The ReAct Loop: How Agents Actually Think

If you want to understand how AI agents work under the hood, you need to understand ReAct.

ReAct (Reason + Act) is a pattern where the model alternates between two types of output:

Thought — the model reasons in natural language about what it knows and what it needs to do next
Action — the model calls a tool (search, calculator, API, etc.) and observes the result

Then it loops — using the observation to inform the next thought, which leads to the next action, until it has enough information to give a final answer.

A Concrete Example

Thought: The user asked for the population of Dubai in 2024. I should search for this.
Action: search("Dubai population 2024")
Observation: Dubai's population reached approximately 3.6 million in 2024...
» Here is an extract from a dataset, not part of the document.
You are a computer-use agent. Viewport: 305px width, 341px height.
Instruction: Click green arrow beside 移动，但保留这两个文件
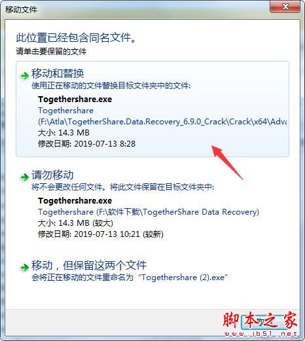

Thought: I have the answer. No more tools needed.
Final Answer: Dubai's population in 2024 was approximately 3.6 million.

Why It Works

The key insight is that reasoning in natural language before acting is enormously powerful. The model can plan, backtrack, and course-correct mid-task in a way that pure input→output pipelines can’t.

Where It Breaks

Loop termination — without a good stopping criterion, agents loop endlessly
Tool hallucination — models sometimes call tools that don’t exist or pass malformed arguments
Context overflow — long chains of observations can exhaust the context window

My Research Scout agent hit all three of these. Each fix taught me more than any paper I’ve read.